Virgin (Labfest) no more - next year again

CHANNEL SURFING - Althea Lauren Ricardo -

I had to skip a Sunday, post-movie family dinner and hail a cab in the rain, somewhere in the maze that is SM Mall of Asia to make it, with barely a second to spare, to the final set of Virgin Labfest 5, but, at the end of the two-week indie theater festival, I successfully watched all but one set—and I would have watched that one, too, if not for the fact that it was only being shown on weekdays. I’m proud of myself because I’d been promising myself I’d go for four years before actually doing it, and now that I’d finally created the time in my schedule to go, I can only hope that this wonderful showcase of Filipino talent keeps growing stronger and getting bigger every year.

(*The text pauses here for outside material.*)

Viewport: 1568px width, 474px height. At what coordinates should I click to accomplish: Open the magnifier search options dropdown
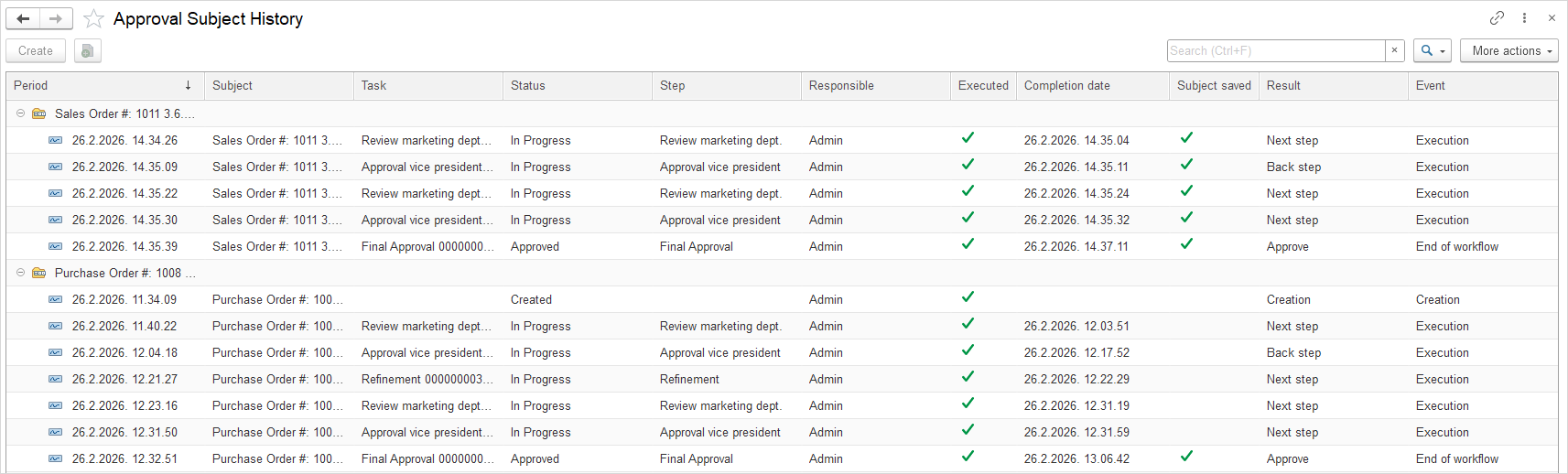coord(1433,50)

This year’s festival is definitely a bigger event than the previous years’, with a book of plays from the previous festivals launched; a number of sets sold-out; and the introduction of Fragments, which features site-specific works that run less than 10 minutes.

All the performances were held in the Cultural Center of the Philippines’ Tanghalang Huseng Batute. The room is a little bigger than a standard university classroom, so you can just imagine how intimate the set-up was—and to what creative lengths production designers and stage managers went through! I’d say the directing of the mini-“action” scenes were brilliant too, as there were murder, mayhem, and a lot of crazies in between on the little stage and the front-row people were literally inches away. I say Filipino artists really do well when it comes to facing the challenge of little spaces and even littler budgets!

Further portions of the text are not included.